Negli ultimi anni, il mondo del lavoro, e di conseguenza anche quello della previdenza, ha subito numerosi cambiamenti. Le riforme in materia pensionistica hanno modificato requisiti ed età, offrendo diverse opzioni a seconda delle esigenze individuali.
Se si guarda con urgenza a un’uscita anticipata dal lavoro, perché magari si è stanchi o per motivi personali, è meglio conoscere le regole attuali per orientarsi nell’attuale sistema previdenziale e non perdersi in quella che a volte è una vera e propria giungla. Ma allora come capire quando si può andare in pensione? Ecco alcune indicazioni utili per comprendere meglio la propria situazione.
Andare in pensione? Ecco come orientarsi nella scelta
Per capire con precisione il momento nel quale è possibile finalmente accedere alla pensione, bisogna esaminare prima di tutto il monte contributivo e valutare le diverse modalità previste.

In primo luogo, è bene ricordare che il requisito minimo per la pensione di vecchiaia prevede almeno 20 anni di contributi, con l’età prevista attualmente fissata a 67 anni (con possibili variazioni in base agli adeguamenti alla speranza di vita).
Se la propria situazione è più complessa, ad esempio, se si possiedono contributi provenienti da diverse casse previdenziali, oppure se si rientra in categorie speciali che beneficiano di maggiorazioni, si possono considerare altre opzioni come il pensionamento anticipato o la pensione in totalizzazione.

### MATERIALE DI RIFERIMENTO

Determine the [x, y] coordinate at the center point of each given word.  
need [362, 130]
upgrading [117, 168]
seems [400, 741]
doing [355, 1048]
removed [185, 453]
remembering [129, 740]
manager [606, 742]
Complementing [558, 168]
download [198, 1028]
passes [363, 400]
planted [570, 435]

### COSA FARE
[A] Riscrivi il testo sulla pensione a partire da "Andare in pensione? Ecco come" e fino a "speranza di vita).", mettendo "totale dei contributi" al posto di "monte contributivo".
[B] Nel testo sulla pensione, quanti anni di contributi richiede come minimo la pensione di vecchiaia?

### SOLUZIONI
[A]
Andare in pensione? Ecco come orientarsi nella scelta
Per capire con precisione il momento nel quale è possibile finalmente accedere alla pensione, bisogna esaminare prima di tutto il totale dei contributi e valutare le diverse modalità previste.

In primo luogo, è bene ricordare che il requisito minimo per la pensione di vecchiaia prevede almeno 20 anni di contributi, con l’età prevista attualmente fissata a 67 anni (con possibili variazioni in base agli adeguamenti alla speranza di vita).

[B] Almeno 20 anni di contributi.